• _SUPPLIED DATA_:
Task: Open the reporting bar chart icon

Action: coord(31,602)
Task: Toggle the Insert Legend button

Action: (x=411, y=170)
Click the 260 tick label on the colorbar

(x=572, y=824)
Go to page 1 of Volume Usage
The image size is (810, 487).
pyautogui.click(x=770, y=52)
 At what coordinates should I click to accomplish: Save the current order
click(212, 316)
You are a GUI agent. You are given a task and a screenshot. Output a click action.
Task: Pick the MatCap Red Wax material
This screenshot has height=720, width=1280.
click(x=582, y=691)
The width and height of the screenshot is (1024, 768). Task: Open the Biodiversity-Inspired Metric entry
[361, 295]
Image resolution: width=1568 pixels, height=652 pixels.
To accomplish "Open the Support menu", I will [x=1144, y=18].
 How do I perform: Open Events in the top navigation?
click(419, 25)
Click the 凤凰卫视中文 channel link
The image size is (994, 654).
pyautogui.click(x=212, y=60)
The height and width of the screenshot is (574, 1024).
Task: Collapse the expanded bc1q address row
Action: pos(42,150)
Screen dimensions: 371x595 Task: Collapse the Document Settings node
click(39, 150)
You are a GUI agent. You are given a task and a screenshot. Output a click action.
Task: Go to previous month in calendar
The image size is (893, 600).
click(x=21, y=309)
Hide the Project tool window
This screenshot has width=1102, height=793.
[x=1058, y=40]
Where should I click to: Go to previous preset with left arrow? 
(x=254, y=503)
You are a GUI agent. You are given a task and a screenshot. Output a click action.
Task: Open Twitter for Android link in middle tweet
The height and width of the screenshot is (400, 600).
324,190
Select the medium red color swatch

• _WHAT YOU NEED TO DO_: What you give back should be the lines from the one with "The height and width of the screenshot is (400, 600)." to the end of the data, copied exactly, both ends included.

• _WRITTEN SOLUTION_:
The height and width of the screenshot is (400, 600).
324,190
Select the medium red color swatch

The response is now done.